Banking

How a mudslide prepared this small bank to handle the pandemic

George Leis realized that Montecito Bank & Trust in California needed a slicker, simpler approach to small-business lending after a series of natural disasters struck Santa Barbara and Ventura counties.

After several seasons of devastating wildfires, a mudflow crashed through the town of Montecito in January 2018, blocking the main highway and cutting off nearby communities from their regular stream of tourists.

Leis, the $1.9 billion-asset Montecito’s president and chief operating officer, went door to door to local businesses offering $5,000 signature loans. After nabbing a new customer — a coffee shop owner in the city of Ojai — Leis asked why he hadn’t chosen Montecito in the first place.

The owner, who had financed his business through a fintech that was refusing to offer temporary payment relief, told Reis he thought it would be too hard to apply for a loan at Montecito.

“In the back of my mind I’m thinking, ‘We’re requiring two years of tax returns, personal finance statements — I think he’s right,’” Leis said.

Montecito Bank used experience helping customers through natural disasters to improve its coronavirus response, says George Leis, the bank’s president.

At a conference a few weeks later, Leis learned about Numerated, a digital lending and sales platform for business banking in Boston. The bank originally intended to automate its small-business lending activity through Numerated. But the pandemic coincided with its planned launch, and Montecito pivoted to using Numerated for Paycheck Protection Program lending and forgiveness.

Once lending conditions return to normal, Leis said he expects the platform will boost his bank’s ability to target new customers, refine its marketing and, eventually, create a program to service loans for minority- and women-owned businesses.

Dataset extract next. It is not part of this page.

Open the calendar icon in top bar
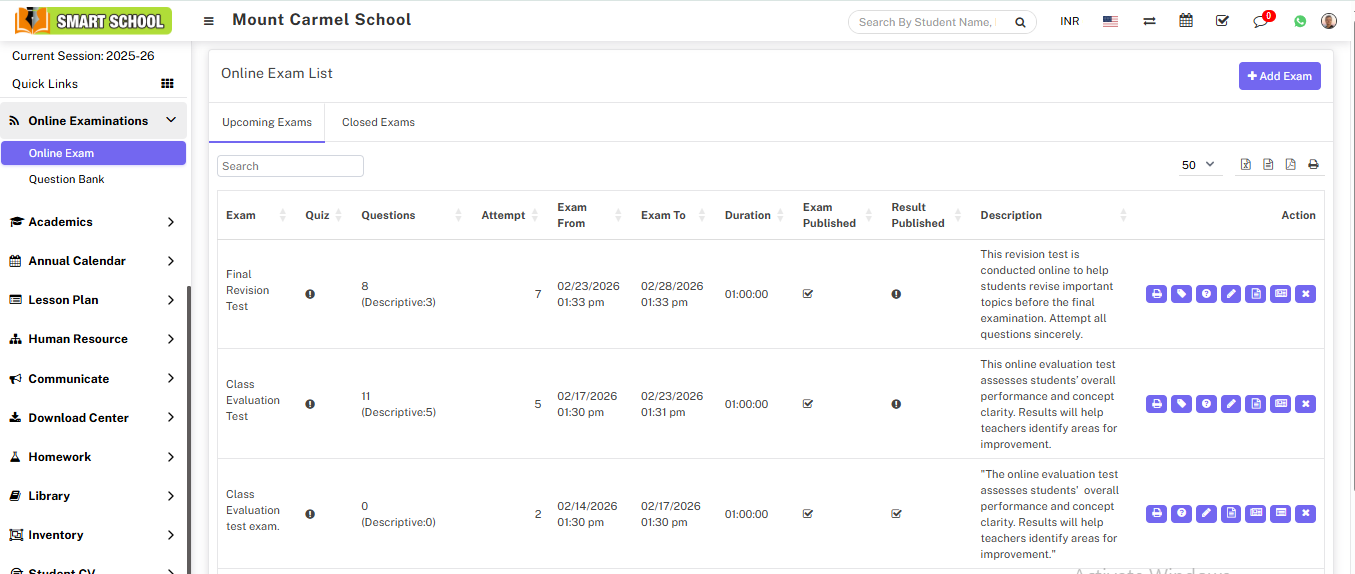The height and width of the screenshot is (574, 1355). 1186,21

These plans come at a time when digital banking is a key feature for small business banking: J.D. Power’s 2020 Small Business Banking Satisfaction Study found that 36% of customers opened their most-recent account online or through a mobile app in 2020, compared with 24% a year earlier. The study also found that banks that “supported the community” and “offered additional advice/guidance” scored highly for satisfaction.

The Numerated platform was appealing to Leis and his team for a few reasons: It would let them maintain their own credit underwriting standards, automate credit decisions — previously, the decisions were made manually — and do it with the knowledge that compliance considerations were baked in from the start, as Numerated is a fintech born out of Eastern Bank’s incubator.

“It was a game changer for us,” Leis said.

Leis said he expects certain sales and marketing features to be helpful once normal lending activities resume. Through Numerated, his bankers can curate lists of existing small-business clients who have deposit relationships with Montecito but not lending relationships, and vice versa, along with potential clients in their markets who have neither. Numerated also screens businesses in the bank’s market for their eligibility to apply for credit products.

Previously, Montecito’s bankers would purchase more general lists from credit bureaus.

“The discomfort our bankers had in cold-calling those lists was high,” Leis said. “A client would say, ‘Yes, I want to apply,’ but when their application hit it was obvious they wouldn’t qualify for a loan.”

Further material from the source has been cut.